** Directions for this task **
Whatever the records contain, reproduce all of them exactly.

** Data extracts **
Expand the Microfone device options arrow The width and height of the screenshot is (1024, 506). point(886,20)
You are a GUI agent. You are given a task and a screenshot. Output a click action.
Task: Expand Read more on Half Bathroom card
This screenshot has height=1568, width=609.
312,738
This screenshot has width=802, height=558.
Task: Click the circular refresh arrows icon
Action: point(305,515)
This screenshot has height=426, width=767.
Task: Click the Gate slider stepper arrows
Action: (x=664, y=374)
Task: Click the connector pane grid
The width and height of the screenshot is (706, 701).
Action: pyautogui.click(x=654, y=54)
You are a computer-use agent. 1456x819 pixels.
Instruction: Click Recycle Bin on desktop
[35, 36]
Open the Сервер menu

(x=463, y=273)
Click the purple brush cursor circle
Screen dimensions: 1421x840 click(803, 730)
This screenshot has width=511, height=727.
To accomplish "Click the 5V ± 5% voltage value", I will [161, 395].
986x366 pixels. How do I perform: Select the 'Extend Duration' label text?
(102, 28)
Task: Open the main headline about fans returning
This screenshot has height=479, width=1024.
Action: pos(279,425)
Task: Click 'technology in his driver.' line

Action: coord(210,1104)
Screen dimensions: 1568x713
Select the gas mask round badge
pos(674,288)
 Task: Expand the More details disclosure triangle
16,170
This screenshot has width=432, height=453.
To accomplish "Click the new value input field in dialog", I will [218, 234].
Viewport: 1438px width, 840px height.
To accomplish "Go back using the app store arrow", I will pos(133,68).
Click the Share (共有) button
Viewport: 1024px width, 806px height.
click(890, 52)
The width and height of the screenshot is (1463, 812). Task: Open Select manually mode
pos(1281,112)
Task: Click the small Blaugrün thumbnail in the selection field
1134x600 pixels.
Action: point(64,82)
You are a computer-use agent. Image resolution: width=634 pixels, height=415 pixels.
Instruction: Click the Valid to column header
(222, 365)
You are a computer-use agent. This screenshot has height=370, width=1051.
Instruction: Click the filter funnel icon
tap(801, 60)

** Exercise result **
Expand the Microfone device options arrow The width and height of the screenshot is (1024, 506). point(886,20)
You are a GUI agent. You are given a task and a screenshot. Output a click action.
Task: Expand Read more on Half Bathroom card
This screenshot has height=1568, width=609.
312,738
This screenshot has width=802, height=558.
Task: Click the circular refresh arrows icon
Action: point(305,515)
This screenshot has height=426, width=767.
Task: Click the Gate slider stepper arrows
Action: (x=664, y=374)
Task: Click the connector pane grid
The width and height of the screenshot is (706, 701).
Action: pyautogui.click(x=654, y=54)
You are a computer-use agent. 1456x819 pixels.
Instruction: Click Recycle Bin on desktop
[35, 36]
Open the Сервер menu

(x=463, y=273)
Click the purple brush cursor circle
Screen dimensions: 1421x840 click(803, 730)
This screenshot has width=511, height=727.
To accomplish "Click the 5V ± 5% voltage value", I will [161, 395].
986x366 pixels. How do I perform: Select the 'Extend Duration' label text?
(102, 28)
Task: Open the main headline about fans returning
This screenshot has height=479, width=1024.
Action: pos(279,425)
Task: Click 'technology in his driver.' line

Action: coord(210,1104)
Screen dimensions: 1568x713
Select the gas mask round badge
pos(674,288)
 Task: Expand the More details disclosure triangle
16,170
This screenshot has width=432, height=453.
To accomplish "Click the new value input field in dialog", I will [218, 234].
Viewport: 1438px width, 840px height.
To accomplish "Go back using the app store arrow", I will pos(133,68).
Click the Share (共有) button
Viewport: 1024px width, 806px height.
click(890, 52)
The width and height of the screenshot is (1463, 812). Task: Open Select manually mode
pos(1281,112)
Task: Click the small Blaugrün thumbnail in the selection field
1134x600 pixels.
Action: point(64,82)
You are a computer-use agent. Image resolution: width=634 pixels, height=415 pixels.
Instruction: Click the Valid to column header
(222, 365)
You are a computer-use agent. This screenshot has height=370, width=1051.
Instruction: Click the filter funnel icon
tap(801, 60)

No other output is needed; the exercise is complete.